Rimbaud à Chypre : un CDI interrompu.

Lorsqu’on sait qu’Arthur Rimbaud (26 ans) posa les pieds sur l’île cypriote lors du mois d’avril de l’année 1880, on se souvient immanquablement – en admirant les Montagnes sauvages du Troodos (Photo 2) – de ses 4 petites lignes fulgurantes :

«Elle est retrouvée

Quoi ? L’éternité

C’est la mer allée

Avec le soleil».

« La mer allée avec le soleil » : Rimbaud a pu la voir plus à l’Est, du côté de Potamos Tou Lipetriou (près d’Agia Napa), mais il n’aurait pas reconnu cette côte massacrée par les promoteurs d’aujourd’hui et il se serait désolé des bateaux de pêche présents uniquement pour les yeux de touristes russes.

Sans le sou, réclamant de l’aide familiale, Rimbaud s’arrêta sur l’île pour tenter de trouver une place dans les carrières de pierre de l’intérieur des terres, précisément au-dessus du village de Pano Patrès, dans la région des Montagnes du Troodos. Terre bénie aujourd’hui des randonneurs et des cyclotouristes, havre de paix pour les habitants fortunés de Nicosie, cette région (point culminant : le Mont Olympe) offrit une place de contremaître à celui qui avait erré des semaines durant sur les plages de la côte Sud.

━━━━━━━━━━━━━━━━━━━━

## Votre objectif
Poursuivez le texte sur le passage de Rimbaud à Chypre, en reprenant juste après sa dernière phrase.

[Données sources]
━━━━━━━━━━━━━━━━━━━━

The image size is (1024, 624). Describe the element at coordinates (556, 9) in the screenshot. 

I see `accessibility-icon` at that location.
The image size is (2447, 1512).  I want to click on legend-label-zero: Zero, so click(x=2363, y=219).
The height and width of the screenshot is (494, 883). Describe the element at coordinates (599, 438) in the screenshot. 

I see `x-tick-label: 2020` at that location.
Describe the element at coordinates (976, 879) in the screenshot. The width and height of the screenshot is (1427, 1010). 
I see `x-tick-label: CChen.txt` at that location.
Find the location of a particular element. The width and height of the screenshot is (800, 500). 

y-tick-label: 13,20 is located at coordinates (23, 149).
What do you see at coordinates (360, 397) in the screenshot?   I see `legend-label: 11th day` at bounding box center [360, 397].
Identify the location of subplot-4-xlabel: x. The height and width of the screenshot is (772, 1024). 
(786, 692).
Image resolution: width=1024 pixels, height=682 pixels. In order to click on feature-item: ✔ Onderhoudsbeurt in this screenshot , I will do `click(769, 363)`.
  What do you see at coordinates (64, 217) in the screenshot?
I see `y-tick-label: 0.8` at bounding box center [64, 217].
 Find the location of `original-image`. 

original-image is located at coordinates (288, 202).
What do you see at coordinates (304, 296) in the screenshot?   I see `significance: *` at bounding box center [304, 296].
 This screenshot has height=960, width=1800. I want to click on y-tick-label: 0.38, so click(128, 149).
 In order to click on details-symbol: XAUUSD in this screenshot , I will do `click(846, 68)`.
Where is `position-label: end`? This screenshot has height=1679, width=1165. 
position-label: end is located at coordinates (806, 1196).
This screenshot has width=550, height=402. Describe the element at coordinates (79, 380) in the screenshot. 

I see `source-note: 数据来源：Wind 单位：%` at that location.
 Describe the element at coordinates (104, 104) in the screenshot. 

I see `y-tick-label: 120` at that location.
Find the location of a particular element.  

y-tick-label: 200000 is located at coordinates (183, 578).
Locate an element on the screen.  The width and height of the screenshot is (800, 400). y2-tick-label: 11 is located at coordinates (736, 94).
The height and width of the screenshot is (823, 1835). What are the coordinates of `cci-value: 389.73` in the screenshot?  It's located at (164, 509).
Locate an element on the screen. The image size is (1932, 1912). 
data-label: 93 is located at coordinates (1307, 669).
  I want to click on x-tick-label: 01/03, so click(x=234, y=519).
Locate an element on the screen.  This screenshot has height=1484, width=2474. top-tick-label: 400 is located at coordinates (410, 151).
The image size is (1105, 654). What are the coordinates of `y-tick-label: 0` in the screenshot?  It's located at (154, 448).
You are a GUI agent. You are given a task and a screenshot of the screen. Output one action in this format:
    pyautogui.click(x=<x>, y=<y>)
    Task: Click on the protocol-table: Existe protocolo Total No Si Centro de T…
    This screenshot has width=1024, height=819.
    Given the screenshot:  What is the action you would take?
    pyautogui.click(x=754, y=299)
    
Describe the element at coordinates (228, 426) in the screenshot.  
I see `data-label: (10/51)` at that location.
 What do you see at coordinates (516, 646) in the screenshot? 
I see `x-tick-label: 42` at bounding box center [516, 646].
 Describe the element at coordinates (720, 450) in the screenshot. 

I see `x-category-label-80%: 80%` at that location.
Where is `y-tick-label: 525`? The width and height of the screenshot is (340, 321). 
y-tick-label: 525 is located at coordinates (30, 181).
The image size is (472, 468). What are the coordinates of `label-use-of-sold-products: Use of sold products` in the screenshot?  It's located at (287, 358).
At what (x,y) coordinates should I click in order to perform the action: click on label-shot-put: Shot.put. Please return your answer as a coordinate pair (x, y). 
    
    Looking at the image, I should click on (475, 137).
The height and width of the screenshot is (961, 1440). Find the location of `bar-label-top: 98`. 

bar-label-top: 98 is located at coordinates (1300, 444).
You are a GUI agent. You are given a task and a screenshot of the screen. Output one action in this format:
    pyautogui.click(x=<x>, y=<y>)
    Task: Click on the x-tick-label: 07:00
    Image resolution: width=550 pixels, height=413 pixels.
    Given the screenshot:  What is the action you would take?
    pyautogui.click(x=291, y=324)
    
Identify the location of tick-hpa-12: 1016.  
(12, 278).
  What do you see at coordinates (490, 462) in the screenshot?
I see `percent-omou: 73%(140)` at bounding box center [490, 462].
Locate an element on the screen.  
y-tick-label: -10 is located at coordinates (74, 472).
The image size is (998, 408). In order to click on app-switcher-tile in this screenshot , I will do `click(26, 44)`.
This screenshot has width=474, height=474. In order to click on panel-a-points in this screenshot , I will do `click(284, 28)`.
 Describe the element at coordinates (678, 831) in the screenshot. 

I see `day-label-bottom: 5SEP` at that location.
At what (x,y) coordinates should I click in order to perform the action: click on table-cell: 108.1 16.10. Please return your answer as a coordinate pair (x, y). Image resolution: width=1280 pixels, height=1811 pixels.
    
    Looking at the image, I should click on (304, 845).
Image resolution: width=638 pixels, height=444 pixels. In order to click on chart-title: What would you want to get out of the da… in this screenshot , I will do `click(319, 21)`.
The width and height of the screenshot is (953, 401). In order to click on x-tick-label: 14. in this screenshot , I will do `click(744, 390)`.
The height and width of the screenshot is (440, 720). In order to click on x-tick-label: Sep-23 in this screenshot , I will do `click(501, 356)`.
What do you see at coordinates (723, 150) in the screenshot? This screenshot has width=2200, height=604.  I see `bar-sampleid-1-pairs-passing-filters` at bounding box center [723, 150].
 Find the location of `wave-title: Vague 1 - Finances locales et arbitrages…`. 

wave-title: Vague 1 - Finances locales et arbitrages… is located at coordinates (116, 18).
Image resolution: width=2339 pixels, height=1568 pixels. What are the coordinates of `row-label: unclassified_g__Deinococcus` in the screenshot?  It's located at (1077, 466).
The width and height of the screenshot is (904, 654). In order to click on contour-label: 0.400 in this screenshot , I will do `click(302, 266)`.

━━━━━━━━━━━━━━━━━━━━

## Réponse
Le poète de Charleville – qui avait abandonné l’écriture depuis cinq bonnes années – aida à la construction d’un Presidential Cottage, résidence d’été pour nantis britanniques (réservée aujourd’hui à la Présidence de Chypre et à la Nomenklatura du pays). On dit que le Poète se désengagea de son contrat pour un dignitaire anglais le jour d’un accident qui arriva à un ouvrier de l’équipe que Rimbaud dirigeait. L’engueulade fut si importante que les employeurs anglais donnèrent aussitôt congé à Rimbaud qui se retrouva avec seulement 400 francs en poche. Regagnant Limassol, Rimbaud prit la décision d’embarquer pour Alexandrie puis Aden, le 20 juillet 1880.

Si un jour, vous vous attardez dans le coin de Pano Patrès, évitez l’Office du Tourisme : la préposée à l’Office de Platrès ne connait ni Rimbaud ni son œuvre. Peut-être avait-elle reçu des ordres des Anglais (encore maîtres de ce pays) pour faire silence sur ce CDI interrompu sans autre forme de procès ? 🙂

Il reste cependant cette lettre émouvante que Rimbaud adressa à sa famille, le 23 mai 1880 et qu’il posta à Limassol. Deux mois après sa demande d’aide pécuniaire à sa famille (Photo 3), Rimbaud, licencié, poursuivit son périple en gagnant Suez via Alexandrie pour arriver enfin à Aden.